Lane didn’t realize she was crying until she opened her eyes and saw Ellie’s floral dress, inches away. Her cheek was pressed against the girl’s shoulder. Ellie was stroking her hair and asking her what was wrong.

Ellie understood the concept of crying, and knew that it meant something was wrong, but she didn’t understand what could cause such a thing. Ellie no longer cried. She didn’t know that it was because Happily’s Children didn’t cry—they never needed to—she only knew that she didn’t cry anymore, and like so many other things, she could not connect with it on a base level.

“Are you upset that Luke is going to save the world? We can turn it off, and then he won’t save anyone.” Simple logic.

Lane laughed and wiped her nose. The tears had soaked Ellie’s shoulder and breast.

“Heh,” Lane sniffed. “I cried on your boob.”

Ellie hugged her.

Happily’s Children understood so few things, but as Lane rubbed her face on her absent girlfriend’s chest, something occurred to her: they did understand love.
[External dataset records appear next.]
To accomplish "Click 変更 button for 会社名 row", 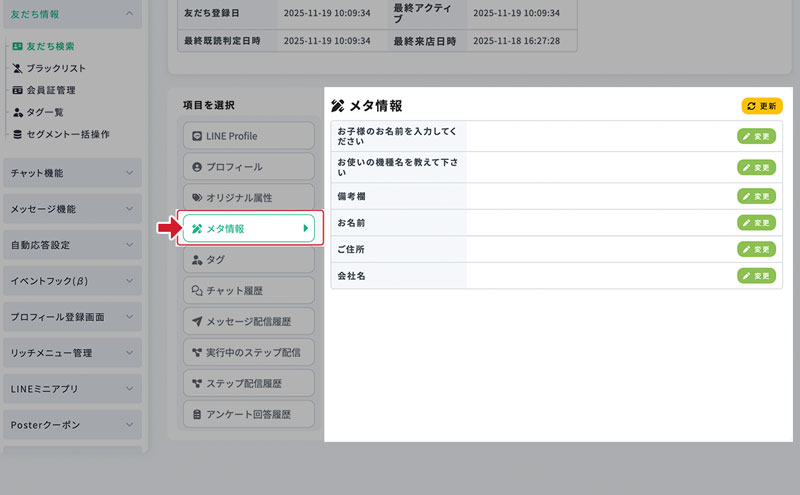I will point(756,275).
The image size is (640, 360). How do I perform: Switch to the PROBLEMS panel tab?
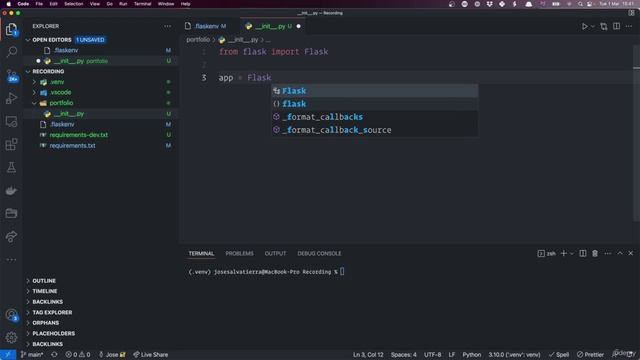pos(239,253)
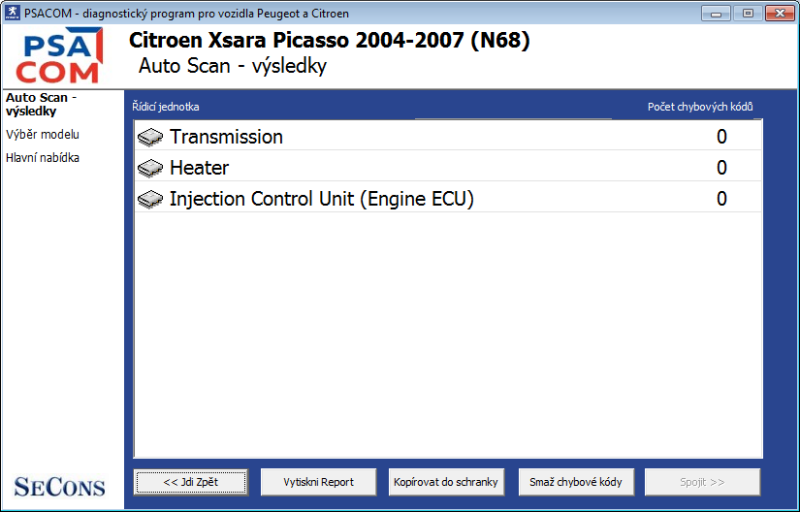This screenshot has height=512, width=800.
Task: Click the SeCons logo in sidebar
Action: [60, 487]
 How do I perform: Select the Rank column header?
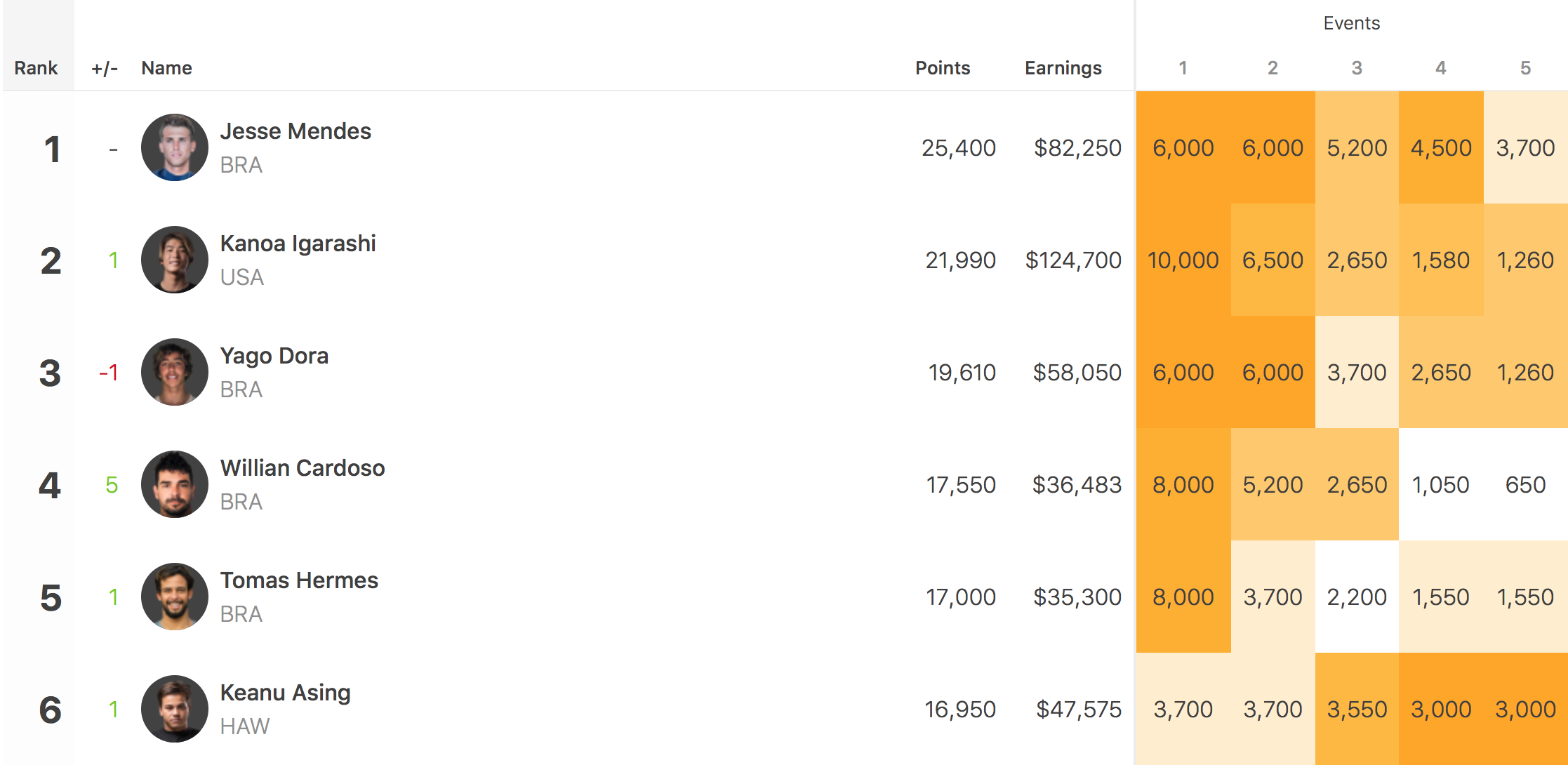pos(36,68)
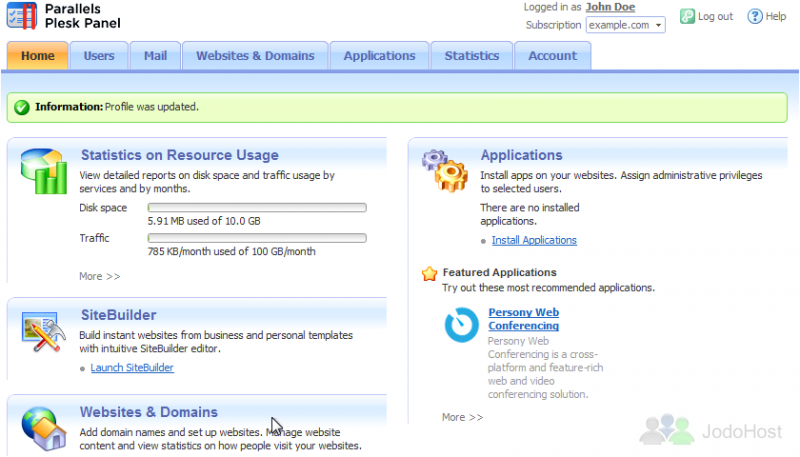Switch to the Users tab
Image resolution: width=800 pixels, height=457 pixels.
(x=99, y=56)
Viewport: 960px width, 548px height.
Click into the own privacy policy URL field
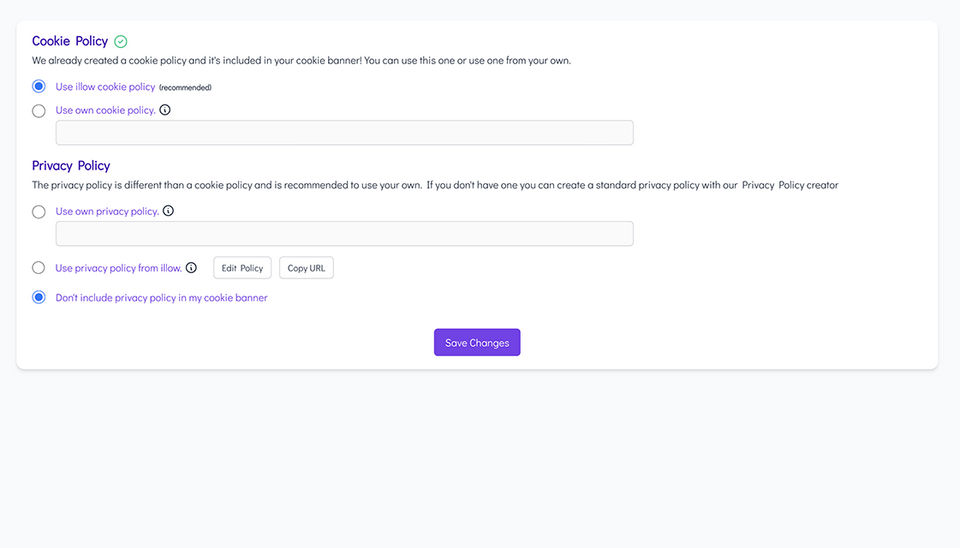point(344,234)
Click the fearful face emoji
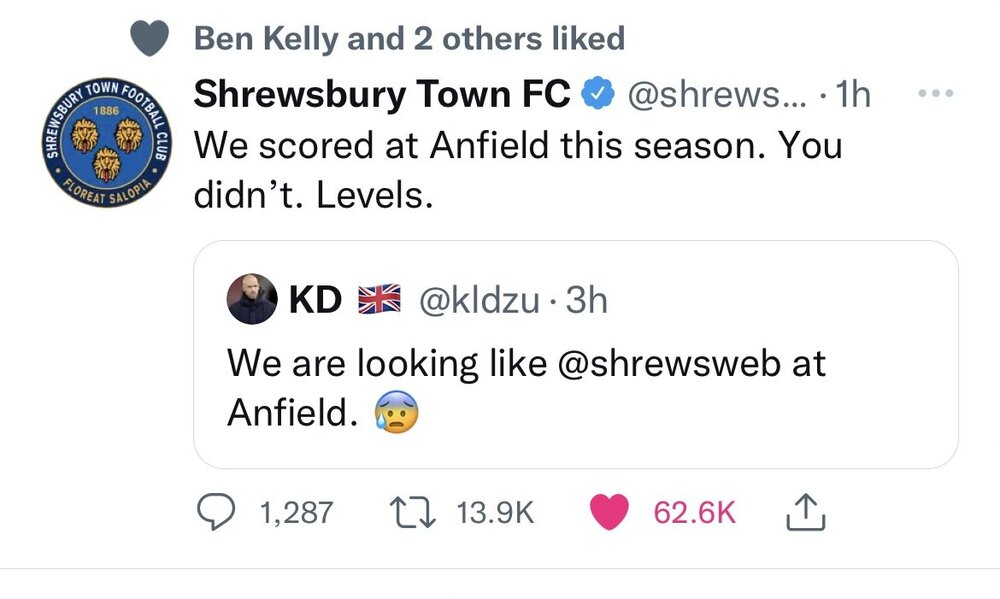Viewport: 1000px width, 599px height. coord(395,413)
There were a million things that they would never grasp again, but love, they got that. They loved Happily and they loved each other, really and unconditionally. Ellie had been like that before, but it had been her choice.

Lane’s mind wandered.

Dogs love their master unconditionally, but can they love other dogs in the same way?
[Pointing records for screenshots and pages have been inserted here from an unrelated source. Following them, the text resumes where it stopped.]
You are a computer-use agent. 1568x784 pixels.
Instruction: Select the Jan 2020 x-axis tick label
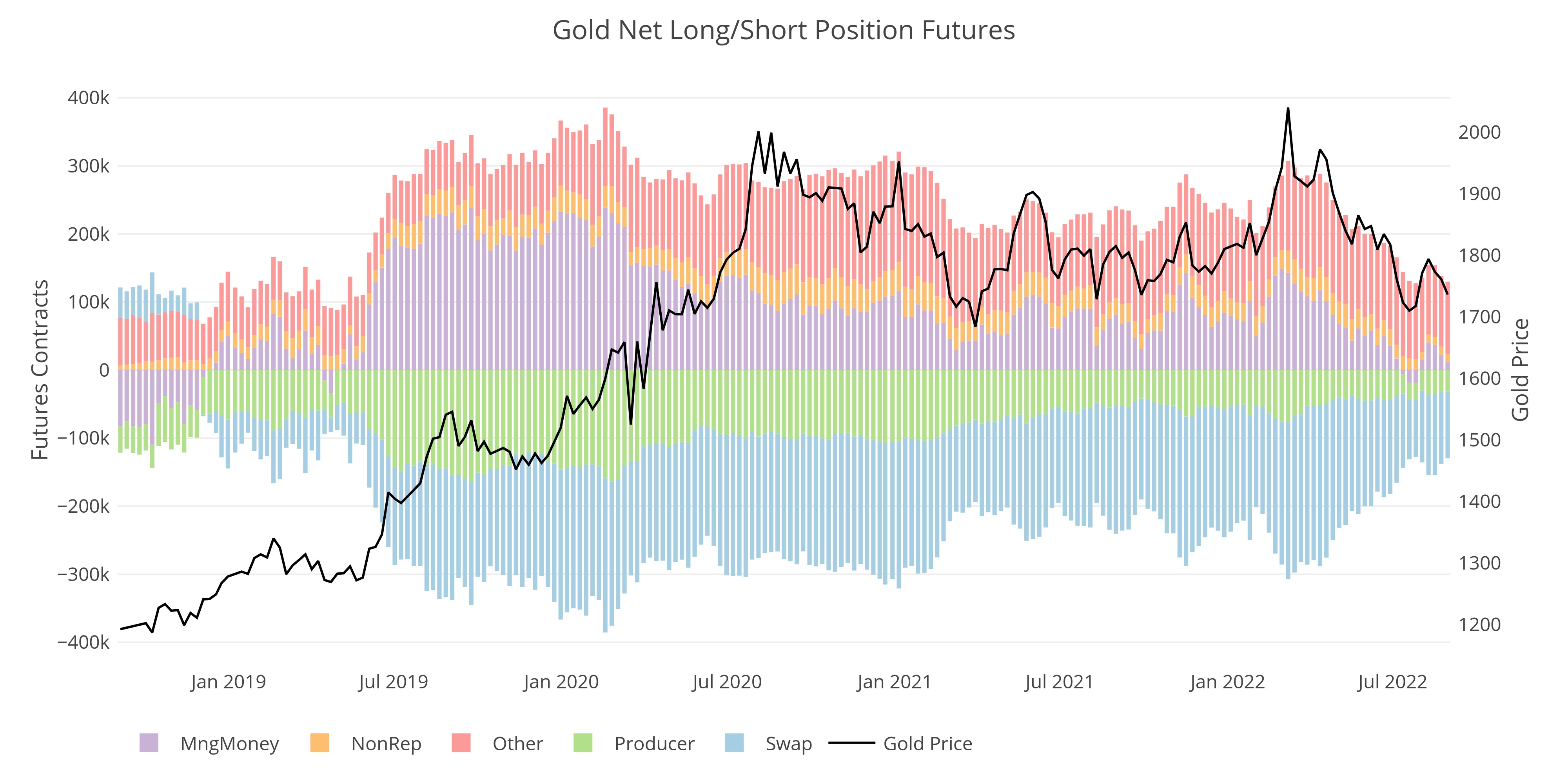[x=561, y=682]
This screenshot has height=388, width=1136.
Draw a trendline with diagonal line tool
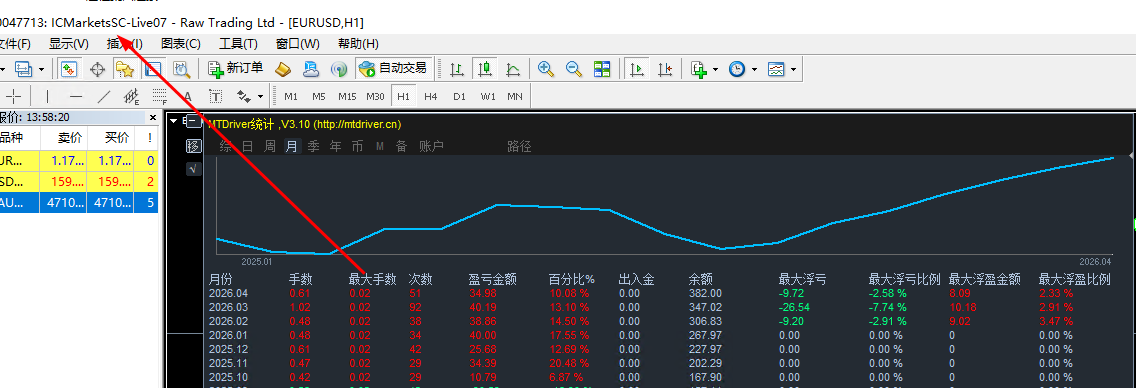tap(104, 96)
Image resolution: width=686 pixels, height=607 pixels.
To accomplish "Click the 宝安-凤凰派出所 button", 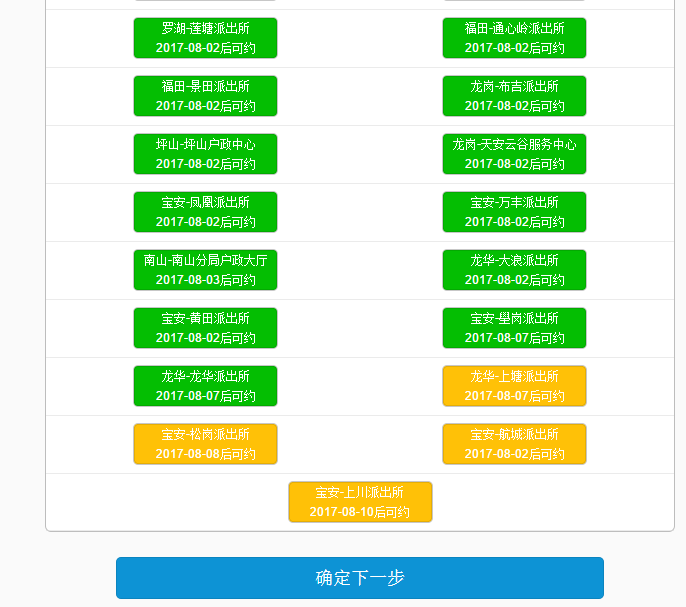I will (x=205, y=212).
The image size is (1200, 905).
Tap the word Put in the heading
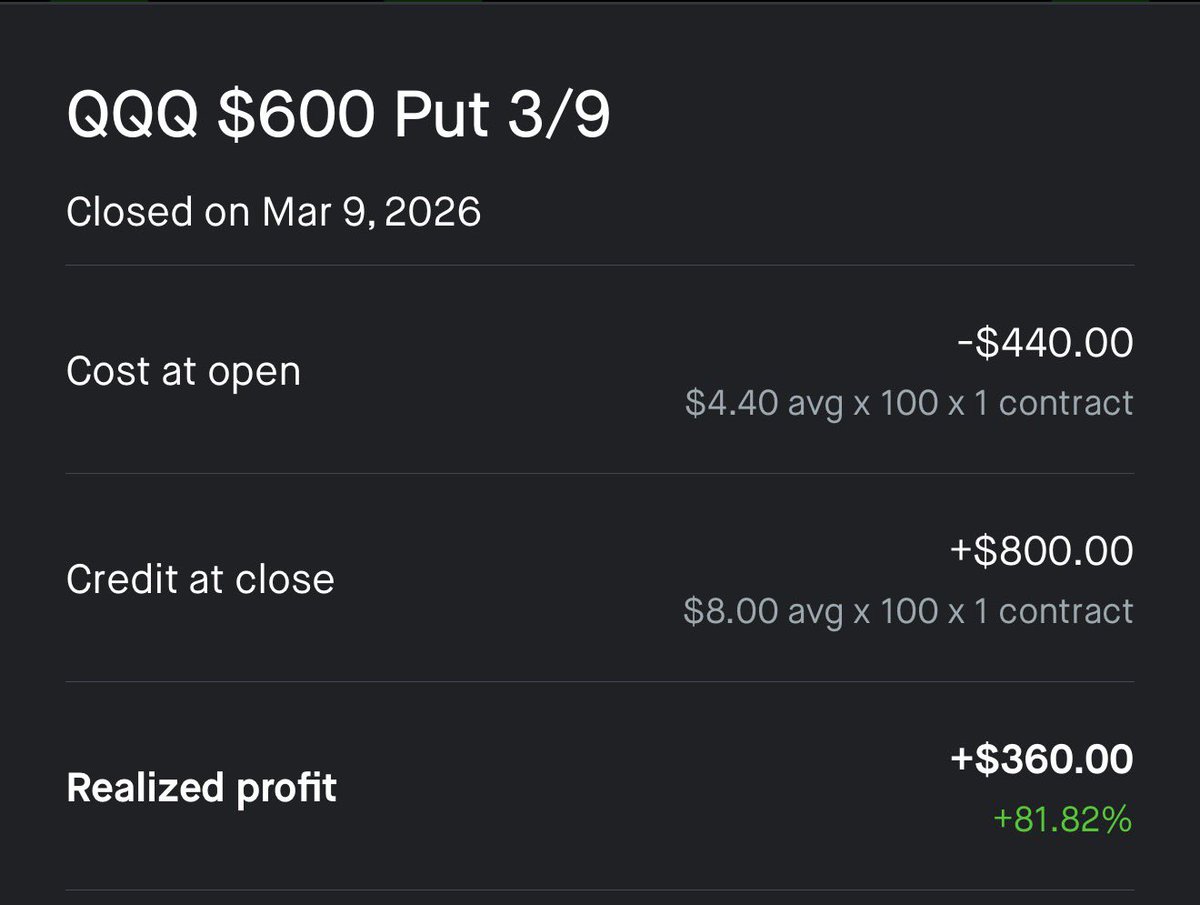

Lane thought they could. Why not? There was no way to know—they couldn’t say it, in a way different but similar to the brainwashed—just like there was no way to know if they smiled. But Lane thought they could, and the thought settled in her head, became solid, and then she knew it was true with the blind faith of a death row inmate turning to religion, and then she knew what to do.
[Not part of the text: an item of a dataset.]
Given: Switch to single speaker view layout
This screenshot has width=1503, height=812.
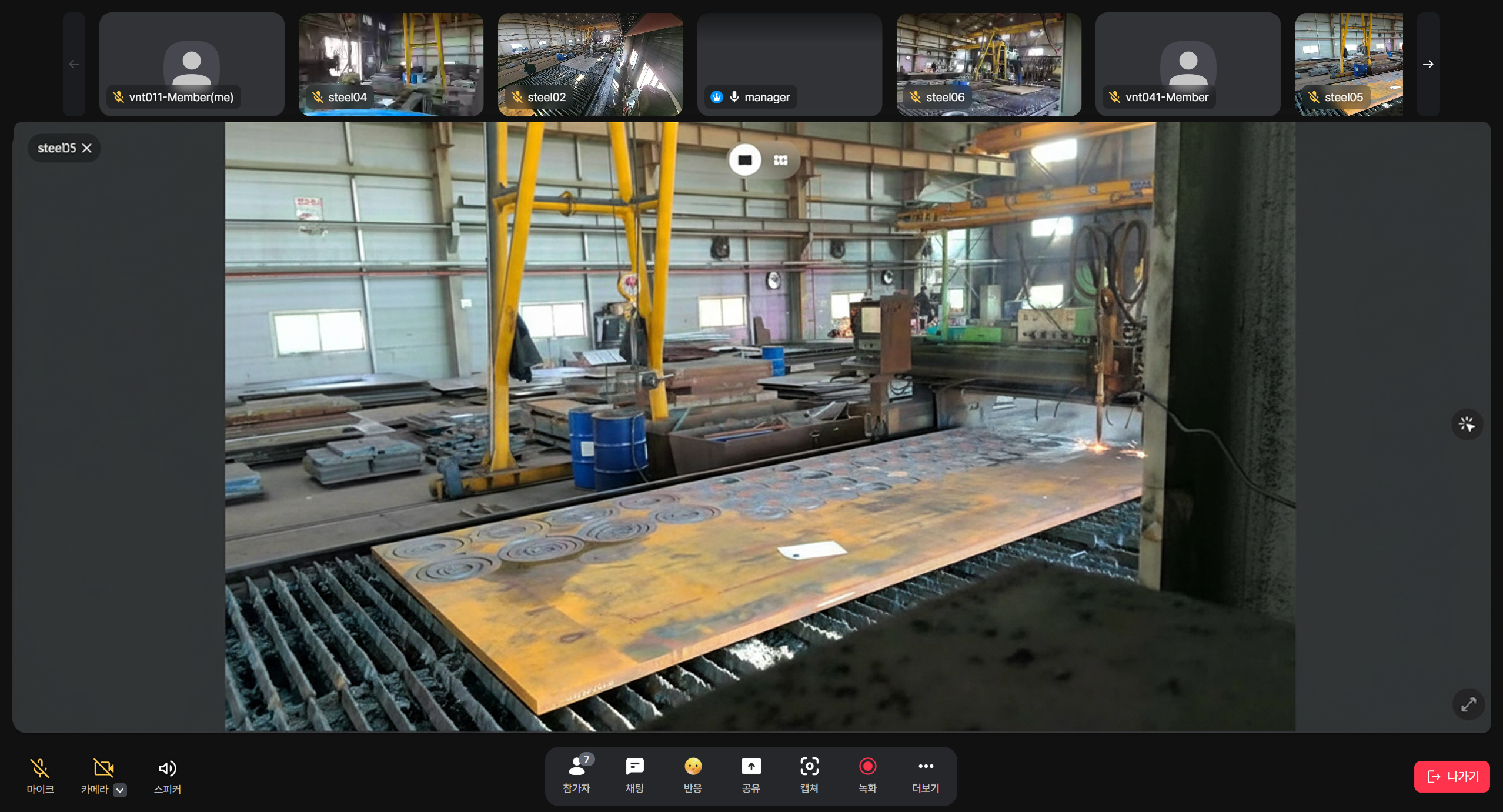Looking at the screenshot, I should tap(745, 160).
“I’m going to the store, sweety. Don’t answer the door or the phone, like always, ok? If anyone knocks or calls, you just pretend the sound doesn’t exist, and you answer by not answering, by sitting still and being quiet. Ok?”

“Ok!”

As she opened the door, Ellie called after her: “You forgot your wallet!”

“I don’t need it, sweety.”

* * *

When she walked back in, the little imprinting kit a bulge in her pocket, Ellie was sitting in the same place.

“Phone rang twice. Leia is still Luke’s sister.”

Lane smiled and knelt next to her.

“I’m going to watch TV for a while, baby. You should stay in the next room. It’s not good for you anymore.” I fried your brain trying to fix you.

Ellie’s eyes went wide.

“You never watch TV!”

“I know. But I want to watch the news, and then maybe the other channel, the special channel. I may be a long time. You play checkers with yourself in the bedroom, or solitaire, ok?”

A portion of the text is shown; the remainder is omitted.